You are viewing a plain text version of this content. The canonical link for it is here.
Posted to dev@arrow.apache.org by Michael Lavina <mi...@factset.com> on 2021/07/21 17:09:22 UTC
How Pandas/Perspective represent table pivots in arrow
Hello Apache Arrow Team,
I am looking at ways my company can create an SDK that can share apache arrow data while preserving table pivots.
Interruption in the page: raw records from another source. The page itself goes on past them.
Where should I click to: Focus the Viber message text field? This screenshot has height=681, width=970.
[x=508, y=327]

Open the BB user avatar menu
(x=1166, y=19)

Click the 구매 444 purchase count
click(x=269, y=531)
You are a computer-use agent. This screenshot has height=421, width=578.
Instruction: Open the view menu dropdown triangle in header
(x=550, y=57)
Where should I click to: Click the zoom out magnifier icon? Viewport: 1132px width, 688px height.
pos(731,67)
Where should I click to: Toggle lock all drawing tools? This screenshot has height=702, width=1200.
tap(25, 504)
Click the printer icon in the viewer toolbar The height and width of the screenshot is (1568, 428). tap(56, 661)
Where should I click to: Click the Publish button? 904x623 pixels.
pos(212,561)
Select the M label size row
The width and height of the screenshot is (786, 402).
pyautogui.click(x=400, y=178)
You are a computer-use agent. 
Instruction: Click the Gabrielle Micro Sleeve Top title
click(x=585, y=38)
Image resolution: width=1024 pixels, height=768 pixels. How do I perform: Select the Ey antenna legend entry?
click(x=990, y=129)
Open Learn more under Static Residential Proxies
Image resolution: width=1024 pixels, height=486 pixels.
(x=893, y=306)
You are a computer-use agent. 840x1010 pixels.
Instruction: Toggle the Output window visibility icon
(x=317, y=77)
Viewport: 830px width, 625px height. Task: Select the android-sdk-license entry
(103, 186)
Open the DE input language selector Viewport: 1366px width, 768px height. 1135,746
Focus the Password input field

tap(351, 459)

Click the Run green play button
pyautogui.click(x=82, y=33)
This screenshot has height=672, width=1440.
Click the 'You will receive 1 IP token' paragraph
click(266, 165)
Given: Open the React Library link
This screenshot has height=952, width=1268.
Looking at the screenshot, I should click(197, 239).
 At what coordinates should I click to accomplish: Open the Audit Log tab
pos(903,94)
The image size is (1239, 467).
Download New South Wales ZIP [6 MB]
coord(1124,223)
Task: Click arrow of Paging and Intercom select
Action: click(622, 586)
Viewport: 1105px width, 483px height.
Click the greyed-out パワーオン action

I was looking at how Pandas and Perspective do it and it seems like
For row_pivots
Pandas just sorts the data into a flat arrow structure
Perspective actually generates a rowPath for each row
Does Pandas generate a row_path per row that I can reference?
For column_pivots
Pandas and perspective both seem to create new arrays whose names denote the column_path i.e.
Share price per monthj
Ticker | January | February |
| start | end | start | end |
Goog | 200 | 244 | 246 | 260 |
F | 35. | 35 | 35. | 50. |
Would be represented like
| ticker | (January, start) | (January, end) | (February, start) | (February, end)
Why isn’t Pandas and perspective for that matter use Structs to denote that the start of the month ticker price is a child of the column January instead of hard coding that information in the name of the column?
Is that practice documented anywhere so that if we were to create an SDK for internal use it could be easily fed into Pandas?